Bibliografie van Olivier Schrauwen
• De Man die Zijn Baard Liet Groeien
• My Boy
ARSèNE SCHRAUWEN 


Olivier Schrauwen • Bries
258 p. (HC)
Beeldrijk

In 1947 maakt Arsène Schrauwen de oversteek naar de toenmalige Belgische kolonie Congo om er zijn neef Roger Desmet te bezoeken. Roger is een halve zot die weliswaar de middelen krijgt om in de jungle, in ongerept gebied, een nieuwe stad op te richten naar zijn vormgeving en ideeën. Voorsmaakjes van dat Utopia, de "stad van de toekomst", zijn al te zien in Rogers extravagante woning. Daar leert Arsène ook Rogers vrouw Marieke kennen. Hij valt als een blok voor haar. De rest van het verhaal valt eenvoudig samen te vatten als: complicaties. Het bouwen van die ideale stad loopt niet als gepland en na een toenadering van Marieke houdt ze ineens de boot af. De indrukken die op Arsène inwerken, maken van hem tevens een andere man.

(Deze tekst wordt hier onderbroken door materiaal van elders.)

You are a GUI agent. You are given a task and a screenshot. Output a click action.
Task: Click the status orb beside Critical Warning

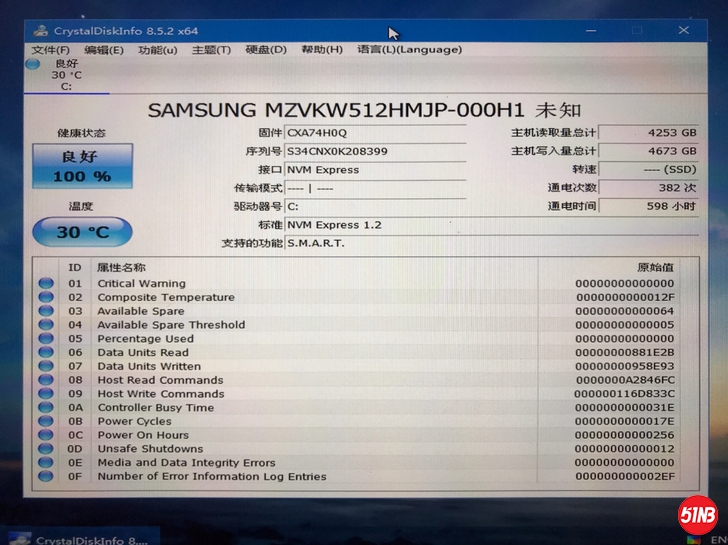(x=46, y=283)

Arsène Schrauwen is het fictieve verhaal van Olivier Schrauwens al even fictieve grootvader. Zijn echte grootvader had weliswaar een koloniaal verleden als exporteur van dierenhuiden, maar hij heeft er verder niets mee te maken.

Leuk is het verzoek om tussen twee grotere hoofdstukken een week te wachten om verder te lezen Jaja, alsof we dat geduld konden opbrengen! Met Arsène Schrauwen bewijst Olivier Schrauwen dat hij al verteller ook zijn streng trekt in langere verhalen dan de kortverhalen die we van hem al kenden. Het rechtlijnig voortkabbelende ritme is rustig en stelde ons op ons gemak. Het verlaagt enigszins de drempel die zijn beeldrijke grafiek hoogstwaarschijnlijk opwerpt.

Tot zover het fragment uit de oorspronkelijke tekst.